Parenteral administration of glutamine modulates acute phase response in postparturient dairy cows

The objective of this study was to investigate whether administration of L-Gln would affect mediators of acute phase response in postparturient dairy cows. Twenty-four multiparous Holstein cows were blocked by the expected day of calving and randomly assigned to 1 of the 3 treatment groups (n = 8/group): 1) i.v. infusion of 10 L of 0.85% NaCl (control), 2) i.v. infusion of 106, or 3) 212 g/d of L-Gln mixed with 10 L of 0.85% NaCl solution; each treatment was given 8 h/d for each of 7 consecutive days starting on d 1 after calving. Blood samples were collected 1 wk before the expected day of parturition as well as on d 0, 7, 14, and 21 after parturition; plasma concentrations of serum amyloid A (SAA), haptoglobin, and lipopolysaccharide-binding protein were measured by ELISA, and alpha(1)-acid glycoprotein was assessed by radial immunodiffusion. Concentrations of SAA, haptoglobin, and alpha(1)-acid glycoprotein increased in control cows after parturition, reaching peak values on d 0 or 7 postpartum (60, 1,093, and 963 mu g/mL, respectively).
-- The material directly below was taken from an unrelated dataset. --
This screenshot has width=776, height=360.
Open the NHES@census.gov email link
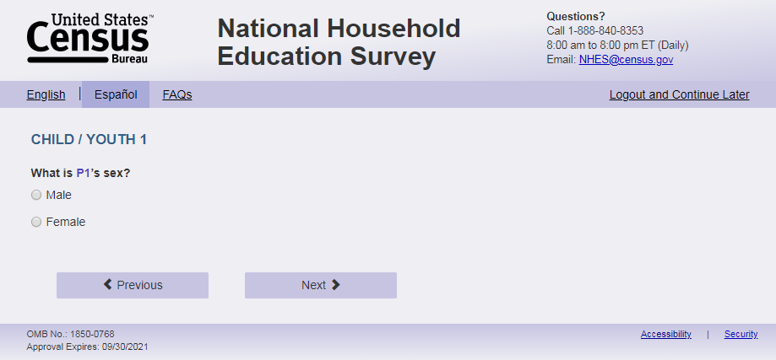click(x=626, y=60)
Cows infused with 106 g/d of L-Gln had greater concentrations of SAA in plasma on d 14 and 21 compared with controls (62.8 vs. 30.2 and 71.1 vs. 34.5 mu g/mL, respectively). Cows infused with 212 g/d of L-Gln had greater concentrations of SAA on d 7 (82.5 vs. 53.9 mu g/mL) and lower concentrations of haptoglobin on d 14 and 21 postpartum compared with controls ( 264 vs. 621 and 175 vs. 587 mu g/mL, respectively). Cows treated with 106 and 212 g/d of L-Gln had greater plasma lipopolysaccharide-binding protein concentrations on d 7 compared with control group (50.0 and 35.6 vs. 10.8 mu g/mL, respectively). There were no treatment differences with respect to milk yield and DM intake during the experimental period. In conclusion, our data indicate that i.v. administration of L-Gln modulated acute phase mediators in dairy cows after parturition and warrants further research into the mechanisms behind these effects.